BET U DIDNT KNOW: BUILDING #9

Guest post by Hadi Khan
Urban Photographer from Toronto

Ever wondered why New York is called ‘New’ York? That’s because the old town of York lies about 800 km north in the present day location of Toronto. Toronto has seen several changes to its history, including two catastrophic fires, Hurricane Hazel, flash flooding to black outs, and more recently, internationally recognized and peculiar mayor Rob Ford.

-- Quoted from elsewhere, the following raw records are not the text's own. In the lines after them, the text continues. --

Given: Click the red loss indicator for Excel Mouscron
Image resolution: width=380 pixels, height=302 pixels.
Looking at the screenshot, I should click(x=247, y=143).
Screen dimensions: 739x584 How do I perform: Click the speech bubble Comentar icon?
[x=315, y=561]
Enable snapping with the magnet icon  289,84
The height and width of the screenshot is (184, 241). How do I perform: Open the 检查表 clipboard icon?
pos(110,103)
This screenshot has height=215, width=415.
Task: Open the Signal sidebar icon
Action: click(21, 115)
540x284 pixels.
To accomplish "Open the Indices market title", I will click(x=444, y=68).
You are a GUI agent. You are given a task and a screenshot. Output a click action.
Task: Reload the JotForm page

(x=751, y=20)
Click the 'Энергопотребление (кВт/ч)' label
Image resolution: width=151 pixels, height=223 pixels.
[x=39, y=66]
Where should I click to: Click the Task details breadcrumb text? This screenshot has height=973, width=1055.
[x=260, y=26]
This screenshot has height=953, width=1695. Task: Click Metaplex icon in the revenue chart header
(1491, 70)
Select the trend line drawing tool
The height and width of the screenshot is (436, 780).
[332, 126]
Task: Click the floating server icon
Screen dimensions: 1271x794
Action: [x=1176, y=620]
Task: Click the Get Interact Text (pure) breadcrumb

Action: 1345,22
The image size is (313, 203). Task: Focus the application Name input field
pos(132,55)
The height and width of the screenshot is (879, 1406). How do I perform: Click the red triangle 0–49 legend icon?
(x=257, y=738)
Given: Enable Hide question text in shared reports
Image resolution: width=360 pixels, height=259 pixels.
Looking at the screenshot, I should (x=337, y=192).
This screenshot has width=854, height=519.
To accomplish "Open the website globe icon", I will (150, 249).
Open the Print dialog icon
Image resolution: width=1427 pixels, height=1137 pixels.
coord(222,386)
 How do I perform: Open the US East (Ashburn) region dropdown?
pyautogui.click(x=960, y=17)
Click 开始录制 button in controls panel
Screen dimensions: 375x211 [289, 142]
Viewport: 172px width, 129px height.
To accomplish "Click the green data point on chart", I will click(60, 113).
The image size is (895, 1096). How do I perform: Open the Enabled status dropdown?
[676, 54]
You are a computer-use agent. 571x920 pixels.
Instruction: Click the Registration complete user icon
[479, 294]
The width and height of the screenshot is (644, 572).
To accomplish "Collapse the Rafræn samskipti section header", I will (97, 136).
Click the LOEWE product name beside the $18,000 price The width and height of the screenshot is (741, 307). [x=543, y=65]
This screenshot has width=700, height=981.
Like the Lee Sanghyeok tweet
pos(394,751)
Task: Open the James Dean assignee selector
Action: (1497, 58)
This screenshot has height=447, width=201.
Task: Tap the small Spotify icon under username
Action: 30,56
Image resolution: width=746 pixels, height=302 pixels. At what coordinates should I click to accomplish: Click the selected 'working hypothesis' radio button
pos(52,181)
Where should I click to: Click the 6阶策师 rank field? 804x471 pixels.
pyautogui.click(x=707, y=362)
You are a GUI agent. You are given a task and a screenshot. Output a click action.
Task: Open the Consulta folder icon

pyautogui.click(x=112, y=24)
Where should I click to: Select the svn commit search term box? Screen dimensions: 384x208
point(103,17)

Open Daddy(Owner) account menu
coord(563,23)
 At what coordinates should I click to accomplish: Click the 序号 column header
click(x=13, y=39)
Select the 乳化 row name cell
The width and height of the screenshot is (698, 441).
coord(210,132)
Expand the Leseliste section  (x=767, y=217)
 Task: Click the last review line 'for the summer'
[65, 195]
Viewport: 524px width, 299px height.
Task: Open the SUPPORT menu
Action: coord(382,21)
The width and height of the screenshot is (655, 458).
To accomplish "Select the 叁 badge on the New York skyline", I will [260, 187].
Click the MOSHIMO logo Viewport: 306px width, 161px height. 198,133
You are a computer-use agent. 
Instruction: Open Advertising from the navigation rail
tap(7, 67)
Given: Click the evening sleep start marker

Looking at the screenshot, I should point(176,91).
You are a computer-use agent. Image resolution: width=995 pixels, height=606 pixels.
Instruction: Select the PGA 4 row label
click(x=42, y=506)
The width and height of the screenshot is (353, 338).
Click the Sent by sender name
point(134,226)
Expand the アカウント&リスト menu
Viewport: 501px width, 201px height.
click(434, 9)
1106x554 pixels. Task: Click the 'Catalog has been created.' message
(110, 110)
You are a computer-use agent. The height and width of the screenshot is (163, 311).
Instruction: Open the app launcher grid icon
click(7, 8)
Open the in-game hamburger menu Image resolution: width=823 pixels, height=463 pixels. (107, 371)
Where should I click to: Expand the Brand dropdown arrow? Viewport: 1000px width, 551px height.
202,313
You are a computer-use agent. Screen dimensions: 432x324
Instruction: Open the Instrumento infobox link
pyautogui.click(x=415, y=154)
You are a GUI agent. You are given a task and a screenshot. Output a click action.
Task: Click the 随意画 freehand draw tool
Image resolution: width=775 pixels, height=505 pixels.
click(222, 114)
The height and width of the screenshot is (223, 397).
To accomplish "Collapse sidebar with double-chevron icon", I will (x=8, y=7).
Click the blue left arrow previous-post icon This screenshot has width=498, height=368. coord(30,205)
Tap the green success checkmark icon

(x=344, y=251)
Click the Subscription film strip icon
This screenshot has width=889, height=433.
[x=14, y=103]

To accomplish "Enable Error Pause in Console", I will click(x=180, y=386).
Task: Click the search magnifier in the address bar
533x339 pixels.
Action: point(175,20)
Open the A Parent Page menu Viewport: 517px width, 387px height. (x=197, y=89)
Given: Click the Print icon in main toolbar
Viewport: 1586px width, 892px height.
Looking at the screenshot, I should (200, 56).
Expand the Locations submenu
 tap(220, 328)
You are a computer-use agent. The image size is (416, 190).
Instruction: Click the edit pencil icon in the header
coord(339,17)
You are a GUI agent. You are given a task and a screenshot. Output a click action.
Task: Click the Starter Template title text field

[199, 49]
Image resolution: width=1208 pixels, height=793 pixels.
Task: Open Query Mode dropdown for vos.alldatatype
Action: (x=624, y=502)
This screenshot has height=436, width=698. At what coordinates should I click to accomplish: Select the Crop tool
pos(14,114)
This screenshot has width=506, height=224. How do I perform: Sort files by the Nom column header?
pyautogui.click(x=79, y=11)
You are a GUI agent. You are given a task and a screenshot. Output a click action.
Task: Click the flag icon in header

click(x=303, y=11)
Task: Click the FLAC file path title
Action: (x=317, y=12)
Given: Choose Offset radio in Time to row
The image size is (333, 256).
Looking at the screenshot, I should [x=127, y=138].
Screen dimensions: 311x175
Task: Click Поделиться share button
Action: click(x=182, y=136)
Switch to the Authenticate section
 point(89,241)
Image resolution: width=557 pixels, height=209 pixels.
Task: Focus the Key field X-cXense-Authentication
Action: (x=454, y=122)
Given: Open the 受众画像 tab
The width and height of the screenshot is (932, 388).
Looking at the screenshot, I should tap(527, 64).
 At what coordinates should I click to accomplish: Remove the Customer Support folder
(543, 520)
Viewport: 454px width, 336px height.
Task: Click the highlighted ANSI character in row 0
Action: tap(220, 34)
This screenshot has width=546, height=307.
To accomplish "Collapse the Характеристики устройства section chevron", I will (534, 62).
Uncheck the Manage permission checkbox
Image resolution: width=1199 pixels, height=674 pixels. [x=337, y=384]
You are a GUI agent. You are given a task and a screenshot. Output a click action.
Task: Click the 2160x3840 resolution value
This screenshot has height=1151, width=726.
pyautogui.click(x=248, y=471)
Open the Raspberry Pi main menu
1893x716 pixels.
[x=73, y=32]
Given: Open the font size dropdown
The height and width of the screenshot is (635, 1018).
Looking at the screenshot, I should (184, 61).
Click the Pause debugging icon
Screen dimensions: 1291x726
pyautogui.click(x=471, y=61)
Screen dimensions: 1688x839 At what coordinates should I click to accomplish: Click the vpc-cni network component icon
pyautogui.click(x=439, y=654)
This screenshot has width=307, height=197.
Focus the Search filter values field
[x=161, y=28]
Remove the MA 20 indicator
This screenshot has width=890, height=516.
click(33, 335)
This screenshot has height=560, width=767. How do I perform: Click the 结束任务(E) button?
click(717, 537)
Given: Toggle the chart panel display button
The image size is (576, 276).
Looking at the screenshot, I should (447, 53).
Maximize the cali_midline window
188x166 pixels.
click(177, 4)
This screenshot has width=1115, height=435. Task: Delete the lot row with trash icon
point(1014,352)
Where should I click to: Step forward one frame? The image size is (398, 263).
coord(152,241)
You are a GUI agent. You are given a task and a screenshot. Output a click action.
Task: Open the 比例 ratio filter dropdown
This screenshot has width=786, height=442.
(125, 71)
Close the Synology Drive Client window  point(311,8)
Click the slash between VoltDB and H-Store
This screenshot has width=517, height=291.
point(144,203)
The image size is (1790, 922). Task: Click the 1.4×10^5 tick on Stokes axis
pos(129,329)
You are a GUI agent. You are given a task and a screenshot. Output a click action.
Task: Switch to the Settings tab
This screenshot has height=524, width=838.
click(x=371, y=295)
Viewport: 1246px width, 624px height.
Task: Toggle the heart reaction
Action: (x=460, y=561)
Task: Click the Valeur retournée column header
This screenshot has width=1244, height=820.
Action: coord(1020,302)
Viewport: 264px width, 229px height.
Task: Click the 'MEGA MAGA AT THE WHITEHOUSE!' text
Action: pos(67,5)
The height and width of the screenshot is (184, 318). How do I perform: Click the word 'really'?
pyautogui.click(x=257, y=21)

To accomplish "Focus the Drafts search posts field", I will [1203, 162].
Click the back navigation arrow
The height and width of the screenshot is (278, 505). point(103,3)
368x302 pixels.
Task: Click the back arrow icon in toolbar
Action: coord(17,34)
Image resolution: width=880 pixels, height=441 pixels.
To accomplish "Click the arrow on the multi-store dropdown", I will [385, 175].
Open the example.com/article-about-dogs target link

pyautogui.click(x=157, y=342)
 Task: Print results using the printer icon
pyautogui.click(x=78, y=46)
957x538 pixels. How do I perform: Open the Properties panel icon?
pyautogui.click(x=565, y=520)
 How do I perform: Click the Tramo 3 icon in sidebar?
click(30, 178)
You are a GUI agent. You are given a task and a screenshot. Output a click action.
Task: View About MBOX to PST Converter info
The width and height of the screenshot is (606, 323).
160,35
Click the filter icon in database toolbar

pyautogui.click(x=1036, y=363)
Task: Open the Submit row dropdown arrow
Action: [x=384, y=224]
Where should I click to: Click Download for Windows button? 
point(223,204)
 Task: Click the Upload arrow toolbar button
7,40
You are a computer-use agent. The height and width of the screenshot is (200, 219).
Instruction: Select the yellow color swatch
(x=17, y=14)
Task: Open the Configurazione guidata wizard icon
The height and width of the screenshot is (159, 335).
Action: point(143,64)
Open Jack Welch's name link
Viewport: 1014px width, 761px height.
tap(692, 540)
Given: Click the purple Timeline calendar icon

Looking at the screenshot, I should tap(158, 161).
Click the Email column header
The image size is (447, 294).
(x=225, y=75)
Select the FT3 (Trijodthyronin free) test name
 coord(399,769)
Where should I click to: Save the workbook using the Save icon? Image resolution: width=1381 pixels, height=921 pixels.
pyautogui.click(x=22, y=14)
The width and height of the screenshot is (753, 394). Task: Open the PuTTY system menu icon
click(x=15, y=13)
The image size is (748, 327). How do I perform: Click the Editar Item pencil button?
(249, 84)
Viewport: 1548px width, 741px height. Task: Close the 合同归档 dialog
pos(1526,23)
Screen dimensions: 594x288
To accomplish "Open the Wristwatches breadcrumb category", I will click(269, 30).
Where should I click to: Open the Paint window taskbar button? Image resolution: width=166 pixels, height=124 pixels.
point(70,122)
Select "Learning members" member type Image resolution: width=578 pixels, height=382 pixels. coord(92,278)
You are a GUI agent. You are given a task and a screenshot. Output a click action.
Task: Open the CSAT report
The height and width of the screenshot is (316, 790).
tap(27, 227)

One thing is for certain, Toronto constantly changes. However, the unique aspect about Toronto’s changing personality is that it usually incorporates old designs. For example, the Greek-inspired architecture  of the demolished Bank of Toronto can be seen well-preserved in Guildwood Park, also home to the first/oldest building in Scarborough.

Photography Drive

One such relic from Toronto’s past resides in the old manufacturing zone of Kodak Heights. In its peak, about 900 people used to march up on Photography Drive to work in one of the many buildings,  designing photography and film equipment. Its last standing building is Kodak Building #9.

Building Number 9

Kodak used to be one of the major names in photography for much of the 1900’s, however, with the birth of the digital age, the buildings saw little use; they were shut down in 2005 and many were demolished in the following years. Building #9 stands in the middle of nowhere (essentially) and contrasts drastically to its quiet neighborhood as its windows have been smashed and walls vandalized with beautiful graffiti. Urban photographers/bloggers Jen Grantham and Rick McGinnis have ventured into the building to document its disarray.

Graffiti

Today Kodak Building #9 is seen with a security car circling its parameter, and it’s heavily fenced and gated. If you are interested in the building, it will be seeing a facelift starting in 2016 when Metrolinx will turn it into a mobility hub and a home for Metrolinx’s Eglinton Crosstown LRT.

Toronto may have two seasons (winter and construction), but if you look hard enough, you will find snapshots and stories of what Toronto used to be, and also what it will be in the coming years.